> _Task_
Render the entries below as a JSON list of strings with one string per line, leaving out any blank lines.

· · · · ·

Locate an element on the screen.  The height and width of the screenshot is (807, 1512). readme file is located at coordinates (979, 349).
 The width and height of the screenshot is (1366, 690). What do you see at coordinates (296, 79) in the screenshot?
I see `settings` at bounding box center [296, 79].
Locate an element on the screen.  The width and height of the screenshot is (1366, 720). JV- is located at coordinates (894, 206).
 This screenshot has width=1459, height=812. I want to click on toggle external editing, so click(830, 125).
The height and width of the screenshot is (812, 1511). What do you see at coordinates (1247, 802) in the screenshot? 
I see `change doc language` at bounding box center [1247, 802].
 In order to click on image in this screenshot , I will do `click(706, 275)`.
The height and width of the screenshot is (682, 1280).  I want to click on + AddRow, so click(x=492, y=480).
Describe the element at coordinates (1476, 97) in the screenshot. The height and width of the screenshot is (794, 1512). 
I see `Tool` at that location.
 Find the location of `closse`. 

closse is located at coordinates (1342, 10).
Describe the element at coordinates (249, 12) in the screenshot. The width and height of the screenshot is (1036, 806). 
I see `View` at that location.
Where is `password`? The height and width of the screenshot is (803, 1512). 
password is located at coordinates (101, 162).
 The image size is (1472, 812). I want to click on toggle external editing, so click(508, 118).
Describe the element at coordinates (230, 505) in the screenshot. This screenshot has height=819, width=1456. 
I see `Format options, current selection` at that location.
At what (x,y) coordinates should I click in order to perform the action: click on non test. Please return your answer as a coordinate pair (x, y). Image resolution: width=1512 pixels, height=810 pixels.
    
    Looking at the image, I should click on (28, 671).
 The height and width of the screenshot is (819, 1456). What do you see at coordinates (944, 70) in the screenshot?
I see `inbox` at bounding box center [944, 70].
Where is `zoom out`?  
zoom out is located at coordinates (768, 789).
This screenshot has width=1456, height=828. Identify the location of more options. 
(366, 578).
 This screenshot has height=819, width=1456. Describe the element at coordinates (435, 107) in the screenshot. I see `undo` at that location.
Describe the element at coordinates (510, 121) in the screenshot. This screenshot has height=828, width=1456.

· · · · ·

> _Reply_
[
  "Locate an element on the screen.  The height and width of the screenshot is (807, 1512). readme file is located at coordinates (979, 349).",
  " The width and height of the screenshot is (1366, 690). What do you see at coordinates (296, 79) in the screenshot?",
  "I see `settings` at bounding box center [296, 79].",
  "Locate an element on the screen.  The width and height of the screenshot is (1366, 720). JV- is located at coordinates (894, 206).",
  " This screenshot has width=1459, height=812. I want to click on toggle external editing, so click(830, 125).",
  "The height and width of the screenshot is (812, 1511). What do you see at coordinates (1247, 802) in the screenshot? ",
  "I see `change doc language` at bounding box center [1247, 802].",
  " In order to click on image in this screenshot , I will do `click(706, 275)`.",
  "The height and width of the screenshot is (682, 1280).  I want to click on + AddRow, so click(x=492, y=480).",
  "Describe the element at coordinates (1476, 97) in the screenshot. The height and width of the screenshot is (794, 1512). ",
  "I see `Tool` at that location.",
  " Find the location of `closse`. ",
  "closse is located at coordinates (1342, 10).",
  "Describe the element at coordinates (249, 12) in the screenshot. The width and height of the screenshot is (1036, 806). ",
  "I see `View` at that location.",
  "Where is `password`? The height and width of the screenshot is (803, 1512). ",
  "password is located at coordinates (101, 162).",
  " The image size is (1472, 812). I want to click on toggle external editing, so click(508, 118).",
  "Describe the element at coordinates (230, 505) in the screenshot. This screenshot has height=819, width=1456. ",
  "I see `Format options, current selection` at that location.",
  "At what (x,y) coordinates should I click in order to perform the action: click on non test. Please return your answer as a coordinate pair (x, y). Image resolution: width=1512 pixels, height=810 pixels.",
  "    Looking at the image, I should click on (28, 671).",
  " The height and width of the screenshot is (819, 1456). What do you see at coordinates (944, 70) in the screenshot?",
  "I see `inbox` at bounding box center [944, 70].",
  "Where is `zoom out`?  ",
  "zoom out is located at coordinates (768, 789).",
  "This screenshot has width=1456, height=828. Identify the location of more options. ",
  "(366, 578).",
  " This screenshot has height=819, width=1456. Describe the element at coordinates (435, 107) in the screenshot. I see `undo` at that location.",
  "Describe the element at coordinates (510, 121) in the screenshot. This screenshot has height=828, width=1456."
]